Your objective ▸
Please keep to the lines below from the one with "Viewport: 1128px width, 758px height." through the one with "Click the Update", and restate them word for word, ends included.

(Saved data entries)
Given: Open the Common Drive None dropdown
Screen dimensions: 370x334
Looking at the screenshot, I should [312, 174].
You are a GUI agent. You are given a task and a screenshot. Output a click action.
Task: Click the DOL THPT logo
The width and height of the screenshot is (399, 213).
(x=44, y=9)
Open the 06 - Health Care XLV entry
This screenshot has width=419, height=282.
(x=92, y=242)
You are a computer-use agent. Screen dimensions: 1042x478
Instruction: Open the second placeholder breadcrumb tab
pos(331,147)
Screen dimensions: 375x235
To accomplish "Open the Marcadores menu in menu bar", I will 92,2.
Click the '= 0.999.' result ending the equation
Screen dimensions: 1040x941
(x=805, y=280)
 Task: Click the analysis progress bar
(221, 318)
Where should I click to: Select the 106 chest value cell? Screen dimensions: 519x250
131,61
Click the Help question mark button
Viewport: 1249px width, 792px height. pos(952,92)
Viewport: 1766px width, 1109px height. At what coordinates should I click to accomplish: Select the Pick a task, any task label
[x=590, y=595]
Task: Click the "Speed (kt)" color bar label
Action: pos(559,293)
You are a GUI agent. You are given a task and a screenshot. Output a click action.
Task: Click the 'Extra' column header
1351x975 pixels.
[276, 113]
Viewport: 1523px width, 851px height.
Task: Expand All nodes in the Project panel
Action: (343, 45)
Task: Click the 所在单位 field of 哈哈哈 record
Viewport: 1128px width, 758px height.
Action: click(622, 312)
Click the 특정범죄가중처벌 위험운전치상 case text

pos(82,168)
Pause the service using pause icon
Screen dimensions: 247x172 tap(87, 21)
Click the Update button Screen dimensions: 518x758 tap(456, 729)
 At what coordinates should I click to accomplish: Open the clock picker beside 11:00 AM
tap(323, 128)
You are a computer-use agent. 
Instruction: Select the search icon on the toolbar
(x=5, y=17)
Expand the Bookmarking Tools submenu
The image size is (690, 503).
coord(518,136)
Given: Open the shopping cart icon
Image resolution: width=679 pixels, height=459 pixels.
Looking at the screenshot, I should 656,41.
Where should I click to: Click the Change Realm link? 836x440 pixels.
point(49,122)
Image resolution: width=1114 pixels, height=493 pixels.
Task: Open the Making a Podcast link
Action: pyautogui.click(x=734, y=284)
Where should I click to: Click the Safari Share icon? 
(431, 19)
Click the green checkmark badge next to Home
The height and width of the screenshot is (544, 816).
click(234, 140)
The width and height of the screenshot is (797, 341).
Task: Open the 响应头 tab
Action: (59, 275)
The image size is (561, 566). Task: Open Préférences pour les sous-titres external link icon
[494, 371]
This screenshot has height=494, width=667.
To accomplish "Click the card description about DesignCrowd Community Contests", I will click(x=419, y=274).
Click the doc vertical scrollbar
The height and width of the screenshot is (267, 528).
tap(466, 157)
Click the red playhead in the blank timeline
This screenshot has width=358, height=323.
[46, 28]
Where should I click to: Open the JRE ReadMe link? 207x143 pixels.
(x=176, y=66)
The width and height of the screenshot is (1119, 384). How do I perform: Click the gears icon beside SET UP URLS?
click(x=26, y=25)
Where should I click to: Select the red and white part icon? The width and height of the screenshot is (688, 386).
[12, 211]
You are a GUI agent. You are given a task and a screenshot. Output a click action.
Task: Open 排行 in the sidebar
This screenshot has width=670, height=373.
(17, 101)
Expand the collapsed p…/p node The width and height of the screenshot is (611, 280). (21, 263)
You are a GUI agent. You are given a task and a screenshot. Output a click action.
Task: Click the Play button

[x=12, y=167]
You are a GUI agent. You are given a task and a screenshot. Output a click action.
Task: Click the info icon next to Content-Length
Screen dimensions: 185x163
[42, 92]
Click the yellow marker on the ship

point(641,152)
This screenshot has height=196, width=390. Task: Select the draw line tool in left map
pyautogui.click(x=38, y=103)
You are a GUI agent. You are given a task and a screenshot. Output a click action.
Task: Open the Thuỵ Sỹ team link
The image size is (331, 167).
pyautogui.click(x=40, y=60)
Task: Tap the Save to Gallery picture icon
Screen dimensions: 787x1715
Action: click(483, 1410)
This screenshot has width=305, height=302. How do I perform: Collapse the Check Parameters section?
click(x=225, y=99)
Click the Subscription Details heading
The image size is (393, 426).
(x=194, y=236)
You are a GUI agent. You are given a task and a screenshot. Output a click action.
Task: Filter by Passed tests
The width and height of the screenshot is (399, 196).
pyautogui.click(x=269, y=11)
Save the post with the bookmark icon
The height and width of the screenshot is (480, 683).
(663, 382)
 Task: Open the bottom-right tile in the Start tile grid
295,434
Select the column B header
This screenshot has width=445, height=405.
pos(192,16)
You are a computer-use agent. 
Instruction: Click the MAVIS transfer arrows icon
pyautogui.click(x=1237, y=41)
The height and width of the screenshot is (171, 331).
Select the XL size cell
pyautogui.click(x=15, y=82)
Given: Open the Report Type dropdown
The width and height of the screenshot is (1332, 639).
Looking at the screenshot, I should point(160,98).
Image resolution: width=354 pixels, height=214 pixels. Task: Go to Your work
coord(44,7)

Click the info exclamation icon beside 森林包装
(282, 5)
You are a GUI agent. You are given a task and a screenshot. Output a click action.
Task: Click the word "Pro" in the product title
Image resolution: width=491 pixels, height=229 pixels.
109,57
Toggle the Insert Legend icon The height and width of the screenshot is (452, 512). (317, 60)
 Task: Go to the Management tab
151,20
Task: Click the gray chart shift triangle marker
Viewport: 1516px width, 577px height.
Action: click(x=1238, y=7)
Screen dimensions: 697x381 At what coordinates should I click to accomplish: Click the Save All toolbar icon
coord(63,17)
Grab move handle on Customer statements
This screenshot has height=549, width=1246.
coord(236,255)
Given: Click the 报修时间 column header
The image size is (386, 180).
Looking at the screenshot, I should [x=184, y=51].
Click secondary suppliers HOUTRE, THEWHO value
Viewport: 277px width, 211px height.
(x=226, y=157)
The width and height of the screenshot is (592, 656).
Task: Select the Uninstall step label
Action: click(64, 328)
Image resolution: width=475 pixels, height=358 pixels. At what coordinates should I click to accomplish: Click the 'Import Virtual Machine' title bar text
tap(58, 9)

Answer section ▸
Viewport: 1128px width, 758px height.
Action: click(622, 312)
Click the 특정범죄가중처벌 위험운전치상 case text

pos(82,168)
Pause the service using pause icon
Screen dimensions: 247x172 tap(87, 21)
Click the Update button Screen dimensions: 518x758 tap(456, 729)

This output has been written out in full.